Many fans will tell you one reason they acquired their AR-15 was for protection, but that begs the question of why you’re living in a neighborhood where you require that kind of protection. Perhaps it’s time to check in with your nearby real estate agent.

It was America’s Rifle, of course, that blew out orange-size holes in the American teens and teachers in Parkland, Florida last week. It was America’s Rifle that pulverized 8-year-old Americans at Sandy Hook Elementary School. We can go on ... Las Vegas, Orlando, Aurora and so forth.  

There are several reasons why America’s Rifle is popular as your go-to, every day, garden-variety weapon of choice for close-range massacres of American children. In many states, including Florida and Georgia, you can buy one before you’re old enough to buy a Budweiser. An AR-15 cost less than the new iPhone X—a summer of mowing yards and you’re good to go. Also, the AR-15 is more dependable and has less muzzle climb than its older Russian cousin, the AK-47, and it’s more accurate. However, I’m not sure how accurate you need to be from 5 feet away with a gun that fires 30 rounds as fast as you can pull the trigger. This is the scientific ballistics theory called “shooting fish in a barrel.”  
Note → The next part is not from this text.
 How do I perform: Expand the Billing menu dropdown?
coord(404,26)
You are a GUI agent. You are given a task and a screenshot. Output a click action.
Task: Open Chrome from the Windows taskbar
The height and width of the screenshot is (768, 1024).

If your intent is close-in wet work, you do not have to worry yourself with those irksome afternoons at the practice range, which are such a time suck, anyway. When high-velocity kinetic energy is at play, shooting in almost any general direction will do. But there’s an added bonus, one that the AR-15’s designers, Eugene Stoner and two other engineers, probably never envisioned in the late 1950s.

The bonus is a function of physics and ballistics phenomena. In Florida and elsewhere, in the cases where the 1.7-inch-long bullet missed a direct fatal hit on the heart or perhaps the head, it’s likely the children died instead from the resulting blast zones created by the stunningly powerful pressure wave of the speeding bullet. In essence, the children were given a pop quiz in the lethal physics stew of kinetic energy, mass and velocity—and they failed.

The projectile’s pressure wave means the bullet only has to ramble around in the anatomical neighborhood, not necessarily make a direct hit on an organ—pure physics borne out of out the labs at ArmaLite, where the AR-15 was born. Even grading the quiz on a curve, the students all fared poorly on the test that was administered by the business end of America’s Rifle, and their scores were written in red splatter across the classroom whiteboards.

Immediately after this most recent carnage, Paul Ryan, Speaker of the U.S. House of Representatives, noted that what was needed now was prayers for the families, not a physics discussion, and certainly not a conversation about America’s Rifle and gun control. His comments were echoed by politicians across the land. Prayer can be a powerful force, but by and large, I don’t think it can reverse a 2,182 mph projectile heading toward your 9-year-old son’s head. You know, the son for whom his parents prayed that morning that he be kept safe from harm. With apologies to members of my family who are deeply devout, and to good and equally religious friends and neighbors, I’m not entirely certain all these victims’ families are currently in search of prayer. But if theology is what is being urged at this time, then I offer this question posed by Hillel the Elder in the Talmud: “If not now, when?”

Rob Levin is president and editor of a book publishing company in Covington and is a former national feature writer for the Atlanta Constitution.